-- PROVIDED RECORDS follows --

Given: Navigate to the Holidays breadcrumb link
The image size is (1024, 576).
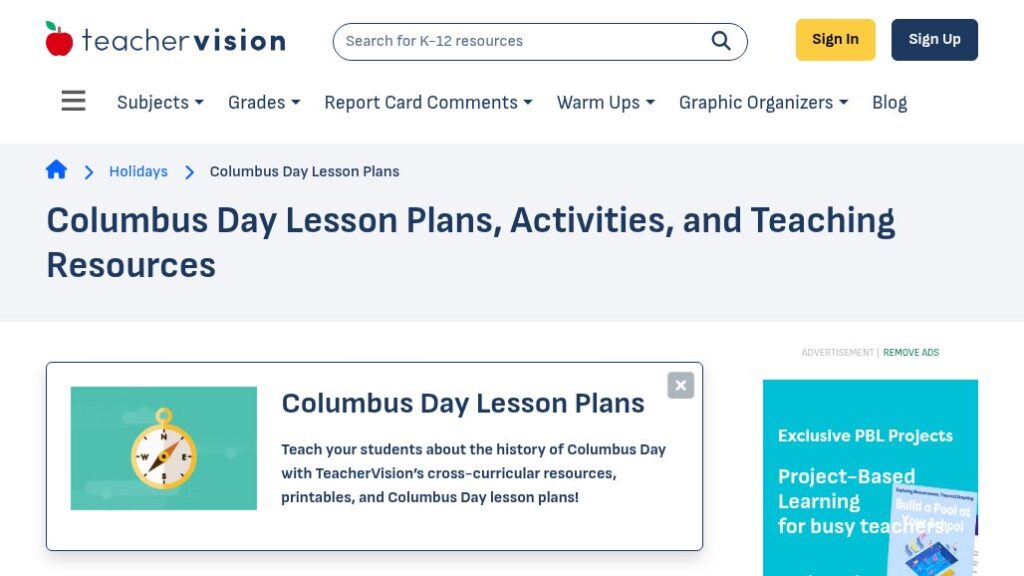Looking at the screenshot, I should (137, 172).
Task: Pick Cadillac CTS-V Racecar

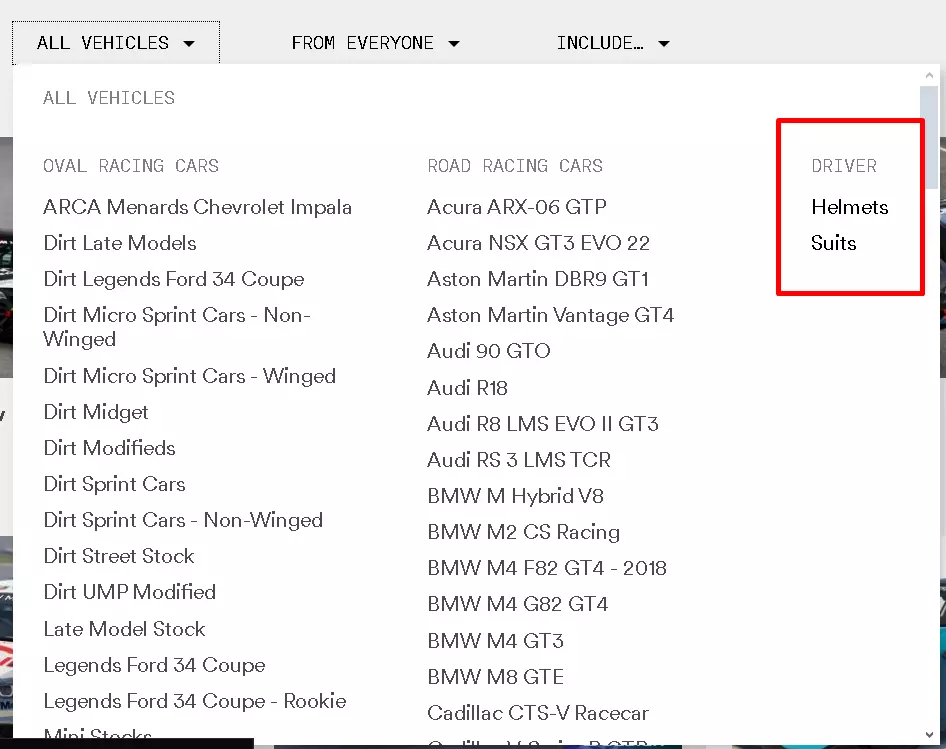Action: click(538, 713)
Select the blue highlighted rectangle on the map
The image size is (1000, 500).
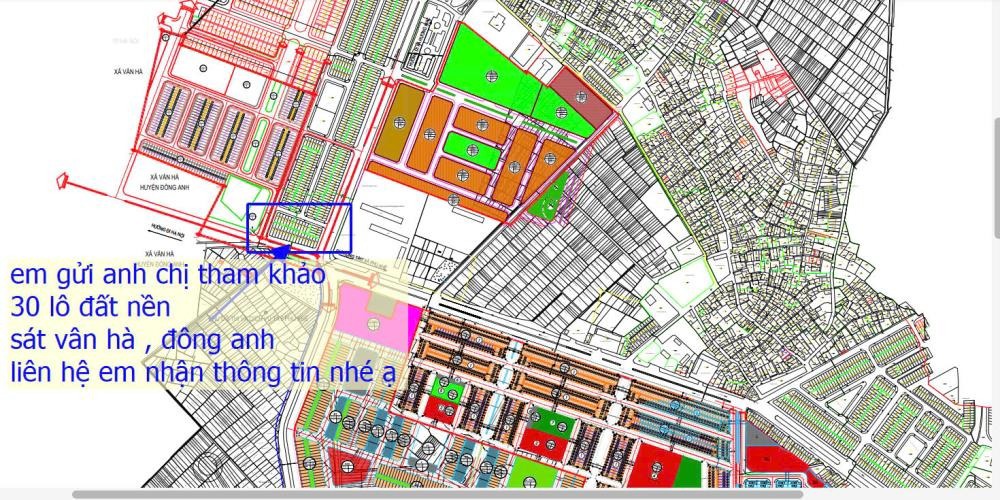(x=300, y=228)
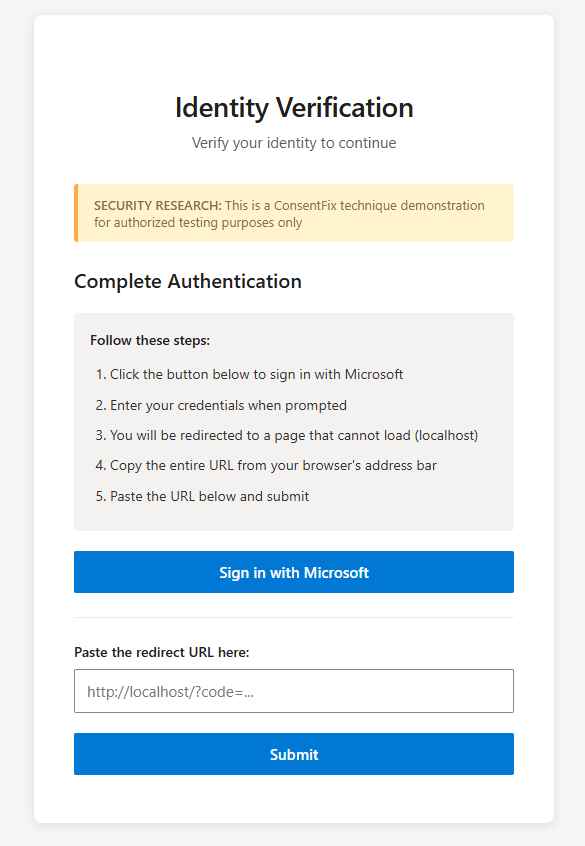Click the 'Follow these steps:' label
585x846 pixels.
tap(150, 340)
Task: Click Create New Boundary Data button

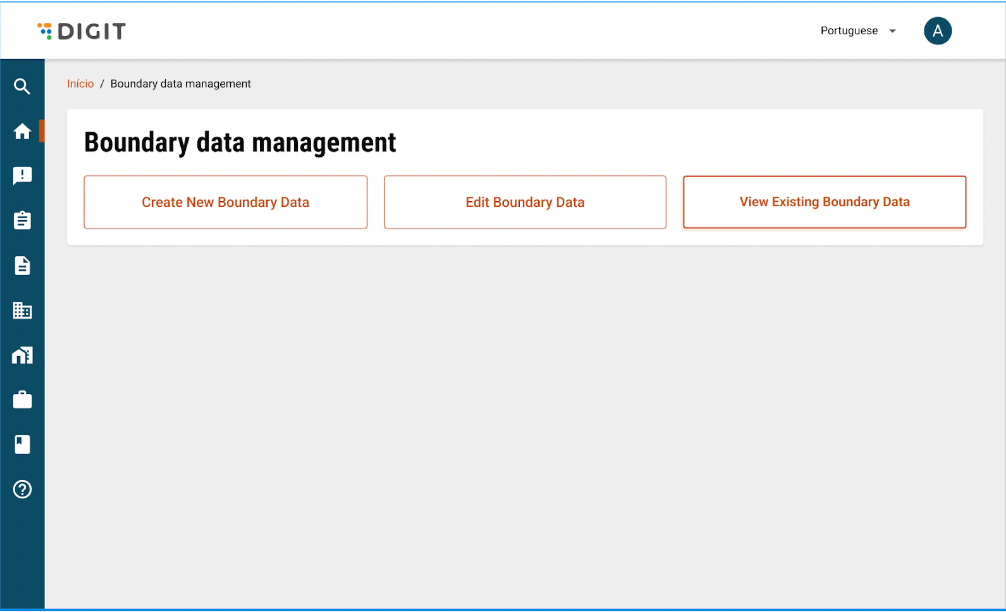Action: (225, 202)
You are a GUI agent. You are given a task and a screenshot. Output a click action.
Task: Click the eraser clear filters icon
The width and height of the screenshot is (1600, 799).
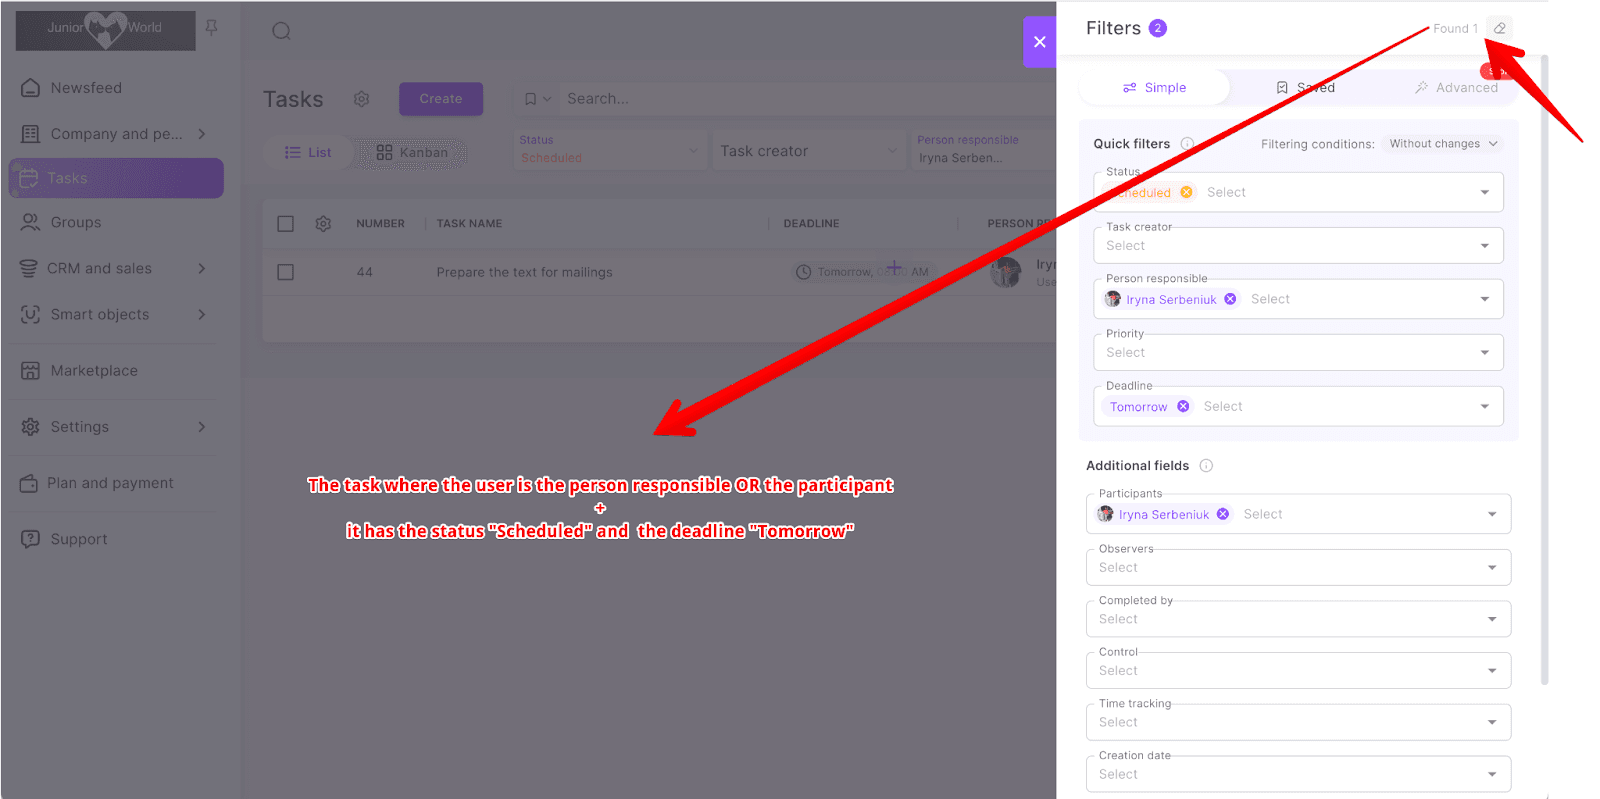(1499, 28)
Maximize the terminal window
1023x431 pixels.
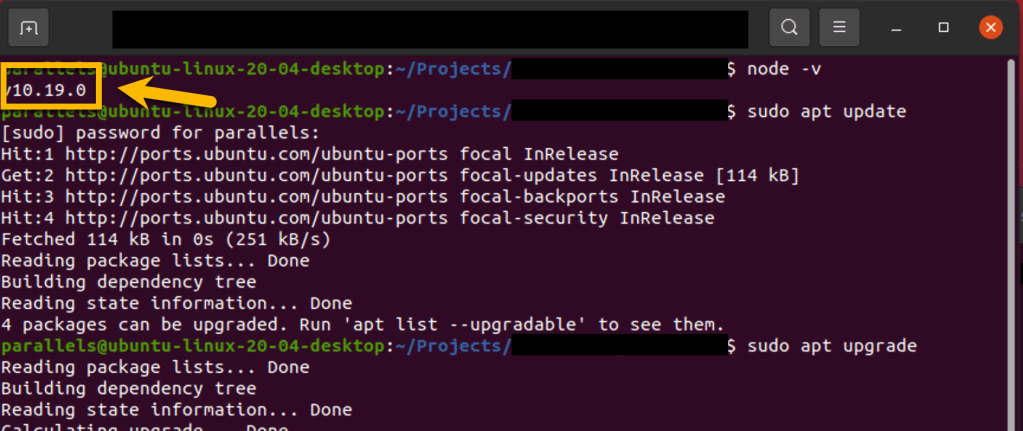pyautogui.click(x=943, y=27)
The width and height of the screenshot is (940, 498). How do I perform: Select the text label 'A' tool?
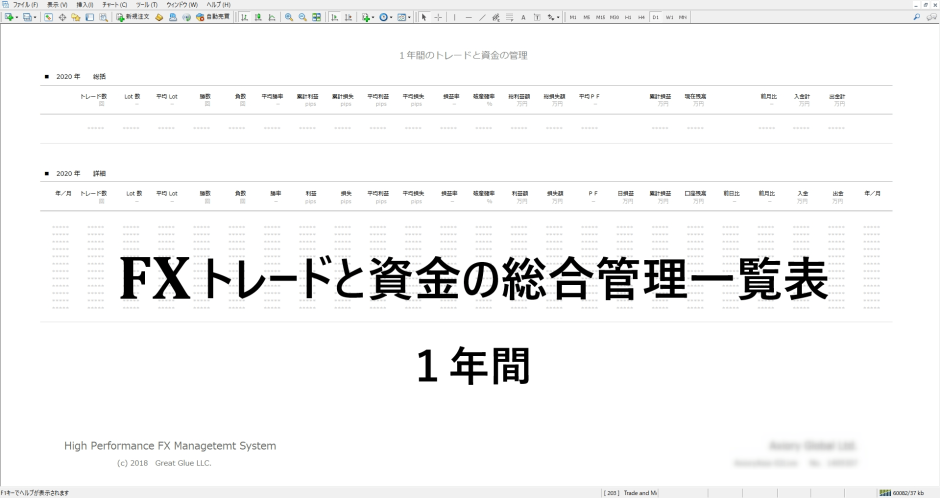523,17
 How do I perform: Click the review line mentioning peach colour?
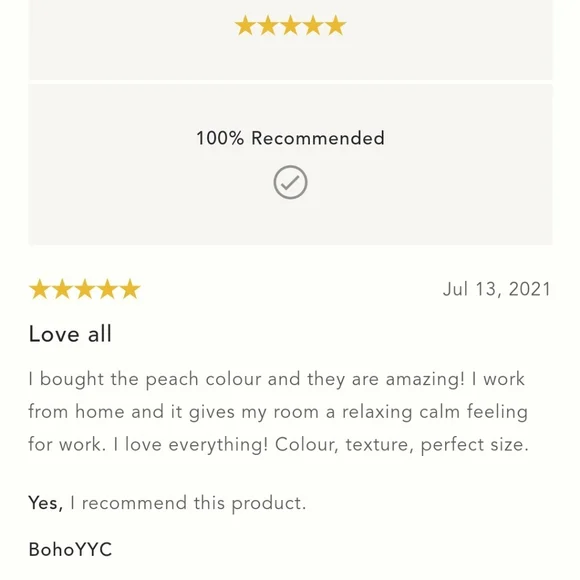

-- PROVIDED RECORDS concluded --

▶ **YOUR TASK**
Locate the line containing "1023x431 pixels." in the records above, then output it and every line after it through the last, excluding pictures.

▶ **EXERCISE OUTPUT**
1023x431 pixels.
pyautogui.click(x=943, y=27)
The width and height of the screenshot is (940, 498). How do I perform: Select the text label 'A' tool?
523,17
 How do I perform: Click the review line mentioning peach colour?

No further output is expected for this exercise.